# Buckmark Lite vs the other BM models



## jackl4

Greetings,

I guess this is another "which Buckmark" should I buy posting. I want to buy my 12 year old son a .22 pistol and we have narrowed it down to the Browning Buckmark without hesitation.

Which Buckmark is another story. We saw a "Practical URX" and my son really liked it. I most like the URX grips.

When then saw a Buckmark Lite and he really fell in love with that. I think more because of its looks than anything else.

One thing is for sure, he really likes the URX grips and so do I (he's a righty, I'm a lefty).

He did say he liked the lightness of the Lite but I'm not sure that is a good thing for him to be learning on. He is an average sized 12 year old.

We both really liked the fiber optic front sites but I guess I could have them put on any model we get. In fact, I was thinking I would want dots on the rear site no matter what.

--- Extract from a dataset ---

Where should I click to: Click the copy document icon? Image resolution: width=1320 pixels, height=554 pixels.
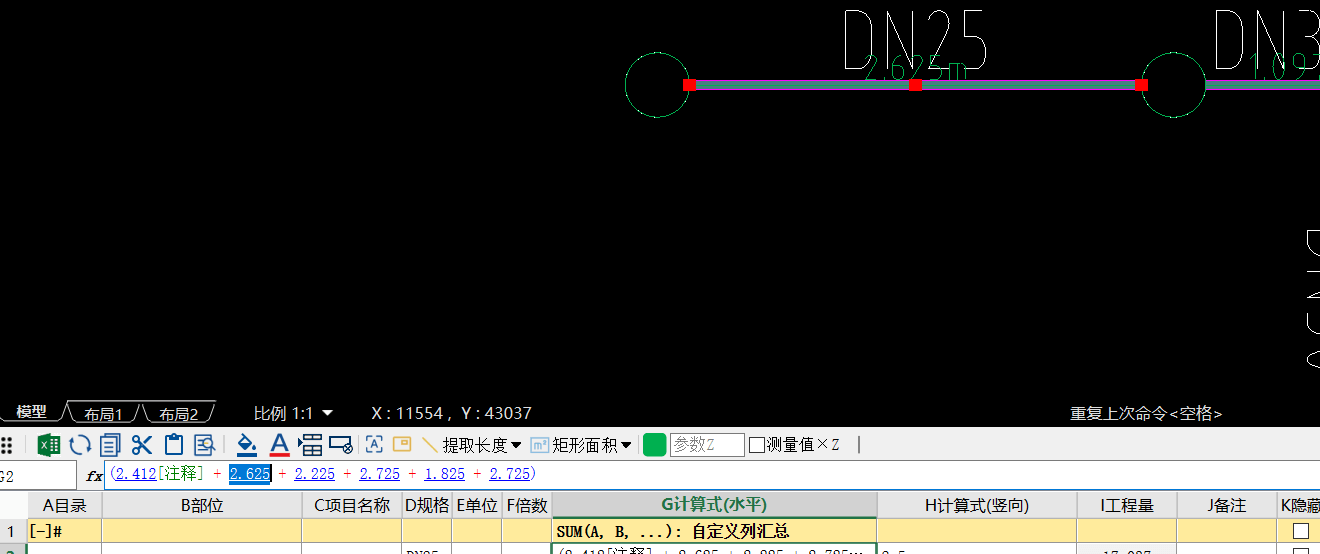click(110, 445)
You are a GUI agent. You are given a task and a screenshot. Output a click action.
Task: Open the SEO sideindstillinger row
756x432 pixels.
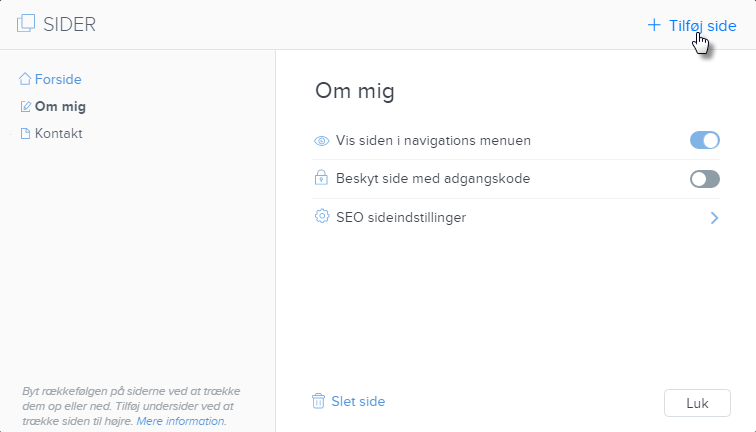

I don't understand the differences between the "Standard", "Practical", "Camper", "Plus", and so on.

This would be a range/plinking gun for him. I want him to learn to use the open sights now but would also like the option to add some fun targeting sights down the road sometime.

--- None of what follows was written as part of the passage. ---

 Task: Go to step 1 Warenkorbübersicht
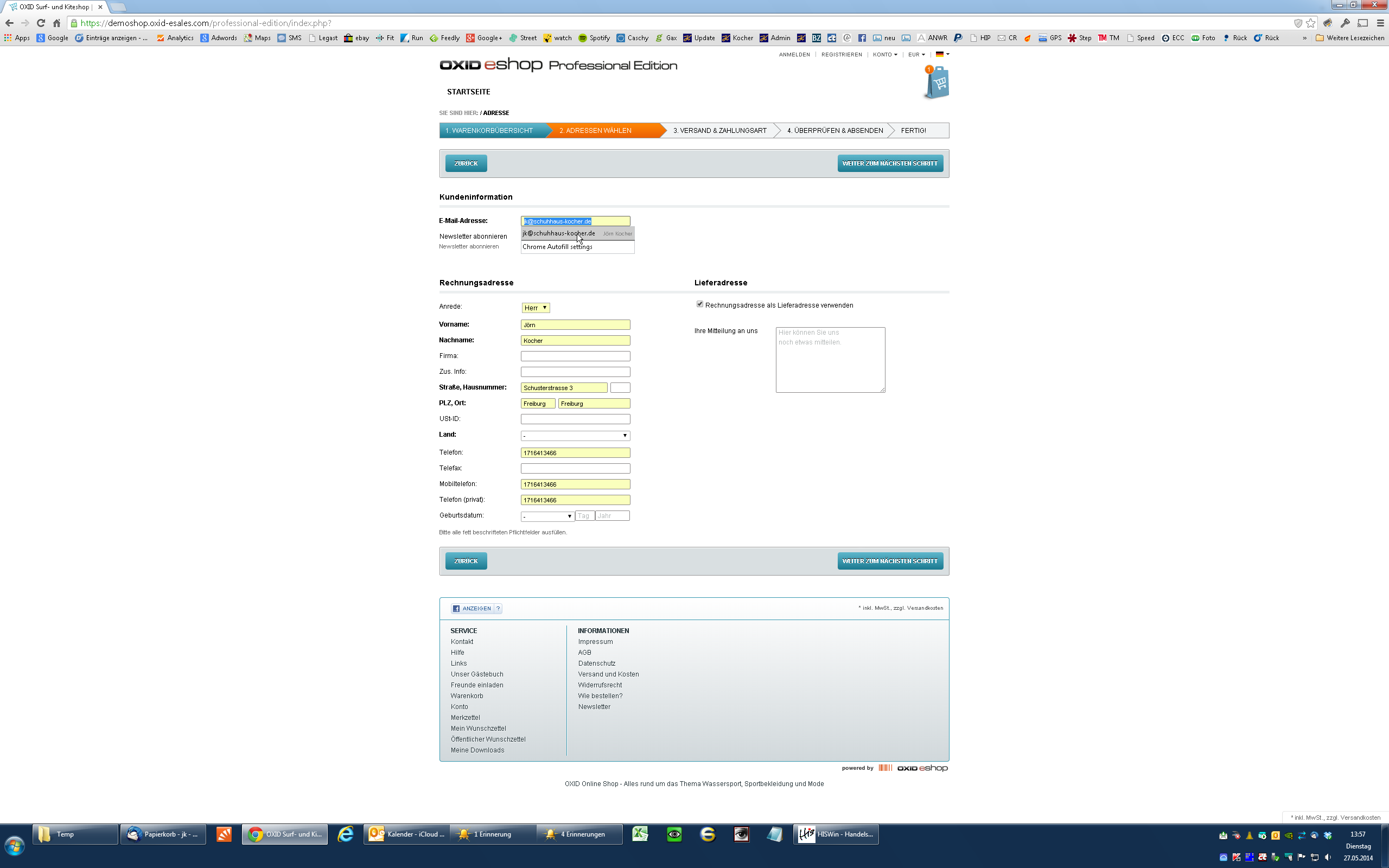point(489,131)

He's been shooting my Springfield XDM 9mm so I don't think there will be any issue with weight.

Any advice would be greatly appreciated.

Thanks in advance.

Jack


----------



## bruce333

> One thing is for sure, he really likes the URX grips and so do I (he's a righty, I'm a lefty).


To me this is the deciding factor. There really isn't much difference between models, barrel contour, sights, and grips are the ones that come to mind. The lite is just that, a lighter version, the barrel is aluminum with a steel sleeve.

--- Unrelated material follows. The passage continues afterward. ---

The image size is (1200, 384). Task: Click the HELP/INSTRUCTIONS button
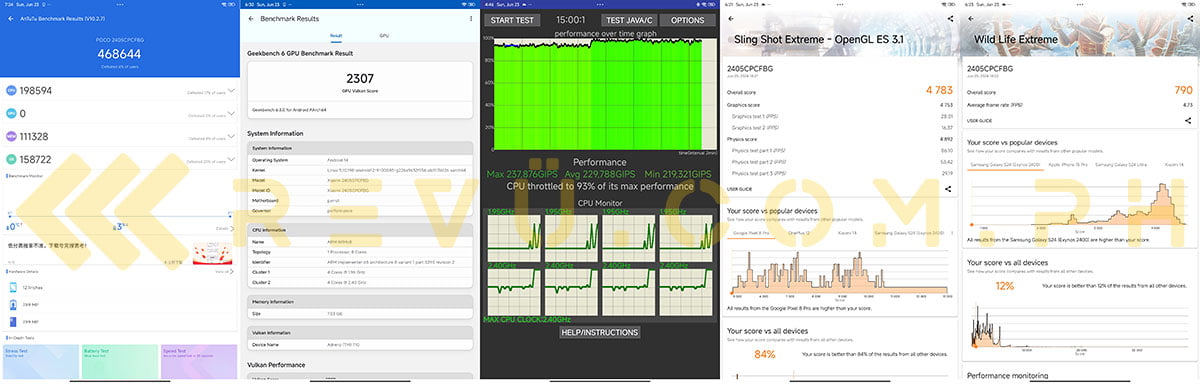599,332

I have a camper that came with the fiber optic front sight. My daughter likes it a lot. The safety is hard for her to operate, but since it is a range gun we just don't use it.


----------



## DanP_from_AZ

jackl4 said:


> Greetings, I guess this is another "which Buckmark" should I buy posting. . . One thing is for sure, he really likes the URX grips and so do . . . I don't understand the differences between the "Standard", "Practical", "Camper", "Plus", and so on. . .Any advice would be greatly appreciated. . .


Here is the link to an "all things Browning rimfire site". Which is a sub-forum of Wwww.rimfirecentral.com".
At the top is sticky "Buckmark Starter Thread". "Chim" is the master guru. 
27 were viewing just now. Ask your questions there. You will like it. 
Browning - RimfireCentral.com Forums

Two more sources for model descriptions/photos. All currently available models are listed. Including two Lite models. And show which include front fiber-optic.
1. At Browning.com, their offical site. (well, duh, that is sure new info). You have to click "next" to see the last model (which happens to be my "Plus UDX").
Browning Search Results For: Buck Mark

2. The Gallery of Guns site. It is the wholesale Davidson Distributing company's way to entice you to get local gunshops to deal through Davidson's.
And, it works well. I've put you into their "Gun Genie" system for Browning products. Scroll down, and 18 Buck Mark models are listed. Click on each
model to get details. Specs, a photo, list price, and number available are listed. Try the instant quote, and you will get prices from local retail dealers.
These prices are what the dealer will stand behind if you order online through this system. Great way to compare actual "shop prices".

www.galleryofguns.com - Gun Genie - Davidson's most popular and powerful search engine to find and buy guns at galleryofguns.com
Or maybe you've already seen this system touted on their 1/2 hour "Gallery of Guns" TV show. No, I have NO connection to Davidson's.
I bought my Buck Mark from my most favorite local dealers. He says the system makes it easy on him. I say his lowest $$$ of 18 local dealers makes it easy for me. :mrgreen:

tumbleweed Welcome to the unofficial Buck Mark Club ! It's a life-long addiction, and neither of you will ever regret it.
And, just to whet your appetite, you have to look at my Buck Mark photo. Less than four months old. For $100 total, I added a Truglo reflex red dot sight and a Browning rail.
Buck Mark Plus UDX Rosewood Grips. "Plus" means deluxe. "UDX" means laminated wood grip. Rosewood & Walnut guns are blued. "Black Laminate" are Stainless Steel.


----------